Your instructions. From the data that follows, print exactly the lines starting at the one containing "Rate Cards (120, 1457)" and ending at the one containing "Got it! [button] (49, 1950)"; include both of them and nothing more.

————————

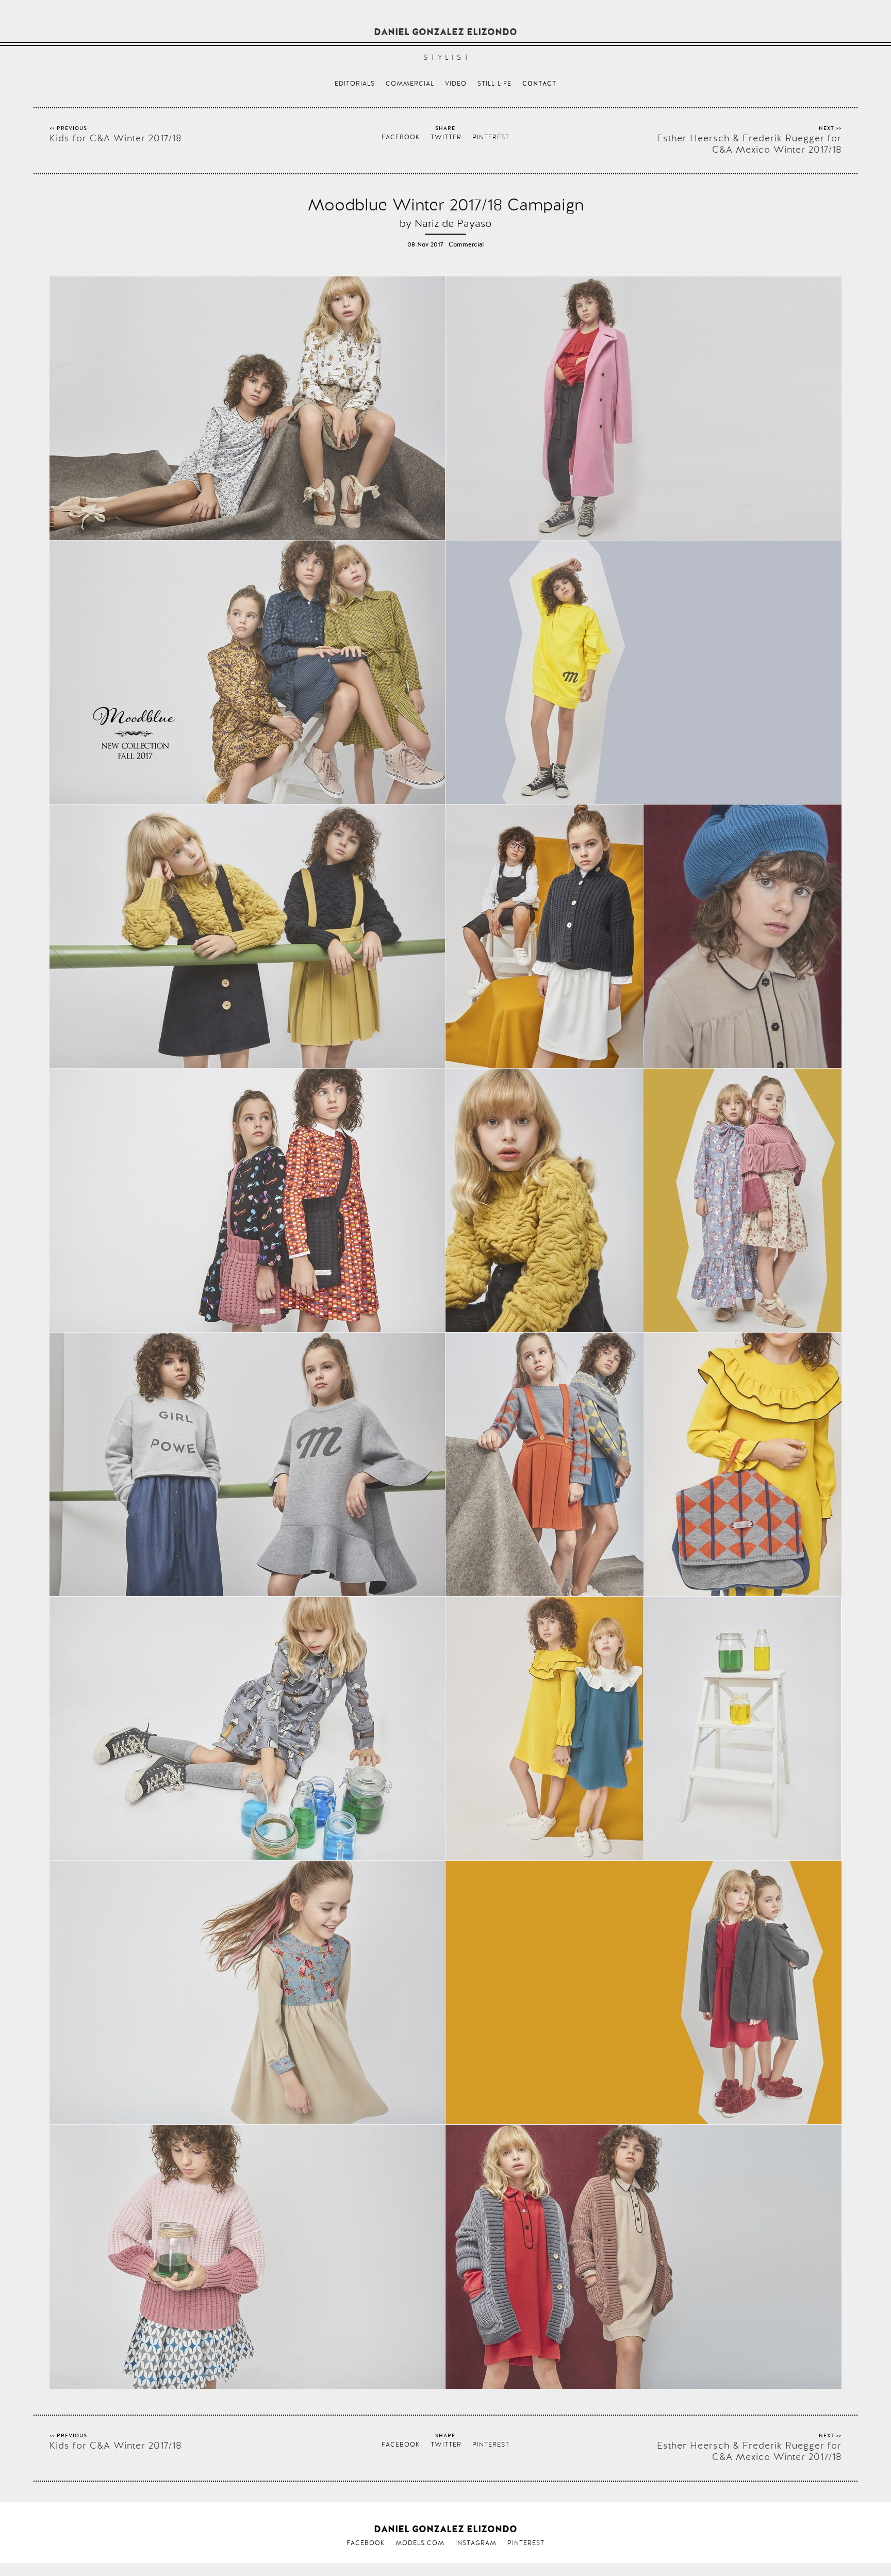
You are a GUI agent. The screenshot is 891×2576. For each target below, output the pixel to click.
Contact (539, 84)
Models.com (419, 2543)
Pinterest (490, 137)
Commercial (410, 83)
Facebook (401, 137)
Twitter (446, 137)
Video (456, 83)
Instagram (476, 2543)
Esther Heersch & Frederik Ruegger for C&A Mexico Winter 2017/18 (749, 144)
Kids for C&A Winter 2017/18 (116, 138)
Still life (494, 83)
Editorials (355, 83)
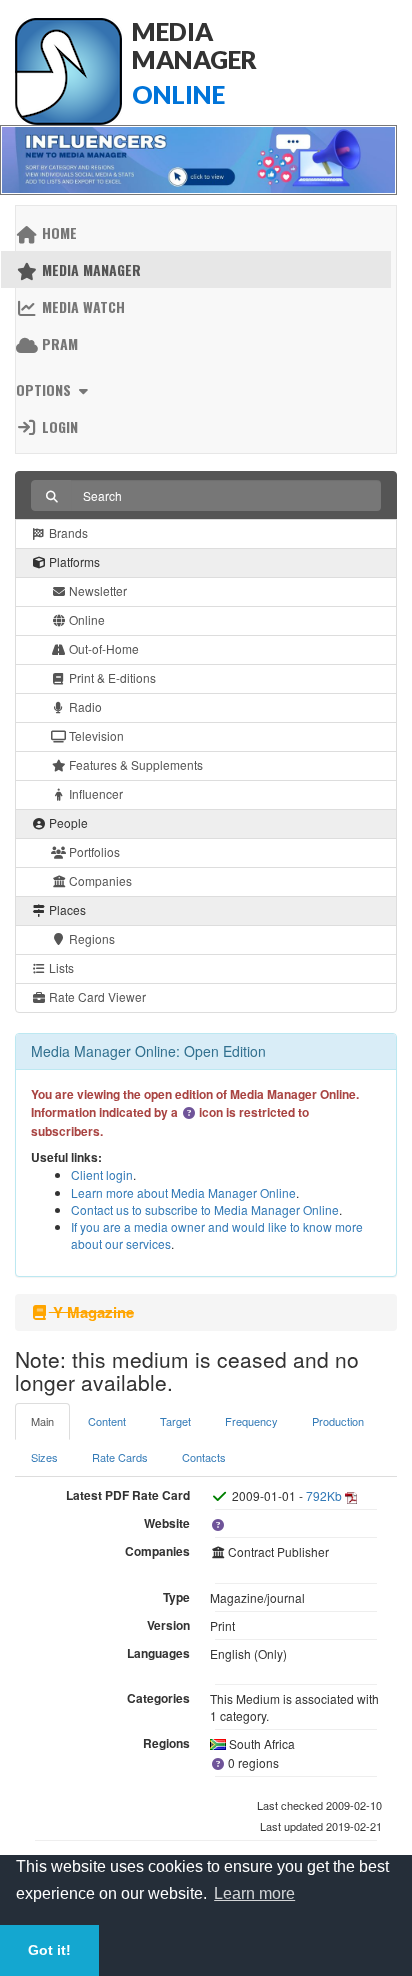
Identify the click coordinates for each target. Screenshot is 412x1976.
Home (57, 232)
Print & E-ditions (111, 677)
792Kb (324, 1495)
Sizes (44, 1457)
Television (95, 735)
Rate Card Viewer (96, 996)
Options (45, 389)
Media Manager (89, 269)
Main (42, 1421)
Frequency (251, 1421)
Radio (84, 706)
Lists (60, 967)
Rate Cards (120, 1457)
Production (338, 1421)
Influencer (94, 793)
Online (85, 619)
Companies (99, 880)
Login (58, 426)
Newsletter (96, 590)
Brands (67, 532)
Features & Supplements (134, 764)
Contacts (204, 1457)
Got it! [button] (49, 1950)
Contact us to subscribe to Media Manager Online (205, 1209)
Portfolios (93, 851)
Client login (102, 1174)
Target (175, 1421)
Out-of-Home (102, 648)
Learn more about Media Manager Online (183, 1192)
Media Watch (81, 306)
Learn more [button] (254, 1893)
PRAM (58, 343)
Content (107, 1421)
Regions (90, 938)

————————

Task output.
Rate Cards (120, 1457)
Production (338, 1421)
Influencer (94, 793)
Online (85, 619)
Companies (99, 880)
Login (58, 426)
Newsletter (96, 590)
Brands (67, 532)
Features & Supplements (134, 764)
Contacts (204, 1457)
Got it! [button] (49, 1950)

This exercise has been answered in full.